=== Tekstblok ===
Gedaagde heeft zich in hoger beroep verweerd met het standpunt dat [naam directrice] gelet op artikel 16, lid 3, van de statuten, als zijnde statutair bestuurder van appellante, vanwege haar aandelenbezit van 33,33% niet alleen juridisch doch ook tegen haar wil door de ava kan worden geschorst en ontslagen. Met de stelling van appellante dat het primaire besluit van 11 november 1999 dermate laat werd uitgereikt dat daarmee de dwingendrechtelijke verplichting tot premievaststelling voorafgaande aan die datum zou komen te vervallen, kan gedaagde zich niet verenigen. Uitgaande van een aanvang van de verzekeringsplichtige status per 14 april 1998, werd dit besluit ruimschoots binnen de verjaringstermijn van artikel 13, lid 1, van de Coördinatiewet Sociale Verzekering (CSV) uitgereikt. In de mededeling van appellante dat zij in bewijsnood verkeert om aan te tonen dat zij de omzetting naar een B.V. aan gedaagde kenbaar heeft gemaakt, ziet gedaagde geen aanleiding de dwingendrechtelijke verplichting tot premievaststelling per 14 april 1998 achterwege te laten.
De Raad overweegt als volgt.
Het geschil betreft het antwoord op de vraag of gedaagde terecht verzekeringsplicht heeft aangenomen ter zake van de door [naam directrice] verrichte werkzaamheden voor appellante.
===
## Opdracht:
Schrijf het vervolg van de tekst over het geschil om de verzekeringsplicht, te beginnen na de laatste zin. De regels hieronder komen uit een andere bron dan de tekst.
=== Verzamelde gegevens ===
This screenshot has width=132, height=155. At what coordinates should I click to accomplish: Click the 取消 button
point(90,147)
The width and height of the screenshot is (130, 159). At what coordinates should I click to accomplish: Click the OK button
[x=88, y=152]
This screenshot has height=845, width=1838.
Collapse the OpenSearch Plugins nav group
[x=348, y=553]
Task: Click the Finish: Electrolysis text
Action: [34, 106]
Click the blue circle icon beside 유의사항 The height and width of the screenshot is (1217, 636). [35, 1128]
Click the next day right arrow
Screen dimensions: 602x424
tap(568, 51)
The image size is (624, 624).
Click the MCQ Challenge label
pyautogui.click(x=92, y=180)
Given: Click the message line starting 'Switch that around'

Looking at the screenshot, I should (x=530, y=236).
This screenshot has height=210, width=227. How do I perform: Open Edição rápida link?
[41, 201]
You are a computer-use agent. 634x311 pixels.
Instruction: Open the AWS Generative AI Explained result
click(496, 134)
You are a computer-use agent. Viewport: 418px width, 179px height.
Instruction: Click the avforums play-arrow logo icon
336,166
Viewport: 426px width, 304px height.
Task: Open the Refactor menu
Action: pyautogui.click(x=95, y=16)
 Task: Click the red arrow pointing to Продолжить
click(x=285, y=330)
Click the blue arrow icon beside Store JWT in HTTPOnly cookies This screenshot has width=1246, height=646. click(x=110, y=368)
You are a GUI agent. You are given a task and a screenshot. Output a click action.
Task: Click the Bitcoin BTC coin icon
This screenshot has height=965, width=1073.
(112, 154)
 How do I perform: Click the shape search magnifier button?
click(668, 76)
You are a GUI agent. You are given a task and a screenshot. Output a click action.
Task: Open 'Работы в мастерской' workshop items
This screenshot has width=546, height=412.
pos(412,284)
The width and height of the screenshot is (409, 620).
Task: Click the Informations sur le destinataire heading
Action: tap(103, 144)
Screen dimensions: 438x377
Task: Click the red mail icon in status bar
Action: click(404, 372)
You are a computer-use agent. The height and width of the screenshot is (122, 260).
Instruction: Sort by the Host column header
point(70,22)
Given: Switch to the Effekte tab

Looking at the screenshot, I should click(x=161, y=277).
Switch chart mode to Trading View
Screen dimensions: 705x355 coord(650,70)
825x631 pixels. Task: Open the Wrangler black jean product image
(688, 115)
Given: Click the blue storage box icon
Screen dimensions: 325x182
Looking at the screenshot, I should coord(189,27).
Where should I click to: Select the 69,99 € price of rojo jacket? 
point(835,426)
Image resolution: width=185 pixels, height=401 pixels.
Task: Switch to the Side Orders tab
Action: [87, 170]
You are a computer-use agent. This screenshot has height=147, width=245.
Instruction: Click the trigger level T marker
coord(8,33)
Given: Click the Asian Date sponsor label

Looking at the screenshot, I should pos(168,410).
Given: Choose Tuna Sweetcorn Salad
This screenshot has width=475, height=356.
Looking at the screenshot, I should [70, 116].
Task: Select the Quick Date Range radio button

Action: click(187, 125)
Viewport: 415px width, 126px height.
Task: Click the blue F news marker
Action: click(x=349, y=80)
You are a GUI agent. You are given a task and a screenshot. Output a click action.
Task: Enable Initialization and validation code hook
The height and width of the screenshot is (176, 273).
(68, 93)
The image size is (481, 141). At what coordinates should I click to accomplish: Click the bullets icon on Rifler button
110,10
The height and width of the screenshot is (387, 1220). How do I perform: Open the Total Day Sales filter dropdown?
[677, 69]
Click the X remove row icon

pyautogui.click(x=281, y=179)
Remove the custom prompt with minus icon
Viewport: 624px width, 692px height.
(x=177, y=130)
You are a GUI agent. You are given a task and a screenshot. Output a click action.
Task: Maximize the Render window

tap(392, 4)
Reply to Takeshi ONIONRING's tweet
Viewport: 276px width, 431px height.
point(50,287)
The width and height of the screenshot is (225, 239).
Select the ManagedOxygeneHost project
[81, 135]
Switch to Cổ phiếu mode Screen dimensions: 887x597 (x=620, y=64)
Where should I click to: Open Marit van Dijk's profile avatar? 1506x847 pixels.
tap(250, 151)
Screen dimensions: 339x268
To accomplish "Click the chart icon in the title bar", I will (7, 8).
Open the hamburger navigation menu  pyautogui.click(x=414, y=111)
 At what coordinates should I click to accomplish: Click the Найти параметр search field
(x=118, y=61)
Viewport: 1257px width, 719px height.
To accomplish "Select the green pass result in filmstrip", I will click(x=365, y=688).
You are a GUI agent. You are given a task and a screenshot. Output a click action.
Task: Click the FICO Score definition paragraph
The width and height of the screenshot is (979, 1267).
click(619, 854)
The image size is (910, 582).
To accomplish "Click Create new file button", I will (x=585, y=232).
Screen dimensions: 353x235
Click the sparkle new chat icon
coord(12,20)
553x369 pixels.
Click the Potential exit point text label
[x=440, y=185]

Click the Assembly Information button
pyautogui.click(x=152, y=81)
===
## Het antwoord:
Evenals de rechtbank beantwoordt de Raad die vraag bevestigend.
Indien - zoals in het onderhavige geval - een directeur/aandeelhouder van een besloten vennootschap in verband met de statutaire bepalingen en de eigendomsverhoudingen met betrekking tot de aandelen, in de ava geen doorslaggevende invloed heeft op de benoeming, de schorsing en - in het bijzonder - het ontslag van de bestuurders, moet in beginsel worden aangenomen dat zij of hij werkzaam is in een gezagsrelatie tot de besloten vennootschap. Ofschoon niet valt uit te sluiten dat er sprake kan zijn van bijzondere feiten en omstandigheden op grond waarvan het redelijkerwijs niet aannemelijk is dat een dergelijke gezagsuitoefening zal plaatsvinden ten aanzien van een directeur/aandeelhouder die geen doorslaggevende stem heeft in de algemene aandeelhoudersvergadering, is de Raad van oordeel dat er in het onderhavige geval niet gebleken is van bijzondere omstandigheden voor het aanwezig achten van een zodanige uitzonderingssituatie.
In dit geval kan [naam directrice] haar ontslag niet tegenhouden. In artikel 16, lid 3, van de statuten van appellante is bepaald dat de ava te allen tijde bevoegd is om directeuren te schorsen en te ontslaan. Volgens artikel 26, lid 2, van de statuten geldt de eis van een volstrekte meerderheid van de uitgebrachte stemmen en kan [naam directrice] gelet op haar aandelenbezit tegen haar wil worden ontslagen.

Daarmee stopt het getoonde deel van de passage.